5. SARAN UNTUK MENGHILANGKAN ISU PRIBUMI DAN NONPRIBUMI DI INDONESIA
Pada dasarnya negara Indonesia terdiri dari bebrapa suku agama dan ras. Setiap bangsa mempunyai keunggulan dan kelemahan, setiap suku juga mempunyai kelebihan dan kekurangannya sendiri. Kita semua harus bisa belajar kelebihan kelompok lain untuk mengatasi kekurangan sendiri, berkompetisi dengan adil untuk kemajuan masyarakat dan kemakmuran bersama. Tak pantas untuk dengki, iri-hati melihat kelebihan dan keberhasilan orang lain dan suku lain, lebih- lebih jangan pula sampai timbul minat-jahat untuk membasmi orang itu atau suku itu yang lebih unggul dari dirinya.
Suku Jawa mempunyai keunggulan, kelebihan dan kekurangan, juga demikian dengan suku Batak, suku Bugis dan suku Tionghoa di Indonesia.
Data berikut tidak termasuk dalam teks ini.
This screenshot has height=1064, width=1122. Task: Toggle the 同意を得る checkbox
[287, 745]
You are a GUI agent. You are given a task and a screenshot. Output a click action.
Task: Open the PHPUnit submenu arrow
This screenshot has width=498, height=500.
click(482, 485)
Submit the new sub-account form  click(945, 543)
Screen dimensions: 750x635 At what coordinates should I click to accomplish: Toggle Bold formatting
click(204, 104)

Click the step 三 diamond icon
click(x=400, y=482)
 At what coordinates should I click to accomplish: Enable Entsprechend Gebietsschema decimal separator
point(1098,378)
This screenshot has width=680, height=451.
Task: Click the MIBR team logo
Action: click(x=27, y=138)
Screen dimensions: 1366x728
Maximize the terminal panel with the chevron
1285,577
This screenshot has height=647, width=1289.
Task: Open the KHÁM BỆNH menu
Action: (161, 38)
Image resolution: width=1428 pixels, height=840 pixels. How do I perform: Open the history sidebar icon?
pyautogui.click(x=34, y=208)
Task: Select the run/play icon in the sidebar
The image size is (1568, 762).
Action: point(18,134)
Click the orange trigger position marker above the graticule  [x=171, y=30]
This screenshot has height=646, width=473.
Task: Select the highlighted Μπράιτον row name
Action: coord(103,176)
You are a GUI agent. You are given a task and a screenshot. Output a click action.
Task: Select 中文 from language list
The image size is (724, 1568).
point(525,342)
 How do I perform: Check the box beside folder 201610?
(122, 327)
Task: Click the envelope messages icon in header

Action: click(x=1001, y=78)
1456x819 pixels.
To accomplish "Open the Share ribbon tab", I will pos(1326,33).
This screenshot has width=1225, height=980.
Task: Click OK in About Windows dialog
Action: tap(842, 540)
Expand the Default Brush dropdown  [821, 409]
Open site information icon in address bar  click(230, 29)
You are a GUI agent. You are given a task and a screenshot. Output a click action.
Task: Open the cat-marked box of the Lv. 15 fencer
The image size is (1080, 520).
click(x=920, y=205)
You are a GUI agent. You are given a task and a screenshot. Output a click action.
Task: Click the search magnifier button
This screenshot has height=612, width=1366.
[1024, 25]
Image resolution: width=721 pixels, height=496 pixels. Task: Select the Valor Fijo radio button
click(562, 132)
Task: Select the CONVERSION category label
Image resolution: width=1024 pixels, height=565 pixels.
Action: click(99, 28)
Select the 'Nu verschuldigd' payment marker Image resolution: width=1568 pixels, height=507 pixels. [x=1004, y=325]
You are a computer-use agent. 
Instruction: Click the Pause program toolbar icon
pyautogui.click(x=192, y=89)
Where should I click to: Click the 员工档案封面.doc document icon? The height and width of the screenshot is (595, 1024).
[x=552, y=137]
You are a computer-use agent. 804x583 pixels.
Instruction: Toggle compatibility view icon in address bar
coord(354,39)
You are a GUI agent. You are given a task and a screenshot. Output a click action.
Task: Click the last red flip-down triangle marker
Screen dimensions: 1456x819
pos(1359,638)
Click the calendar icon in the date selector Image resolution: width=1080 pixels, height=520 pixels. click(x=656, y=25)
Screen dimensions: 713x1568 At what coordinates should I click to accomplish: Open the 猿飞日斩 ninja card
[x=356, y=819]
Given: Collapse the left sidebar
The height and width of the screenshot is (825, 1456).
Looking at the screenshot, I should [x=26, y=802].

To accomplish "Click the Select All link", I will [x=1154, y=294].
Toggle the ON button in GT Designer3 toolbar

Keunggulan suatu suku bukan pula berarti keunggulan setiap perorangan dari suku itu. Tak sedikit peranakan Tionghoa yang menunjukkan keunggulannya di bidang perdagangan
marilah kita, seluruh rakyat Indonesia, bersatu tanpa mempersoal- kan suku yang berbeda, agama yang berbeda dan keturunan yang berbeda, untuk membentuk satu pemerintah yang adil dan bersih! Hanya dengan pemerintah yang adil dan bersih, kita bisa membangun dan mencapai satu masyarakat adil dan makmur!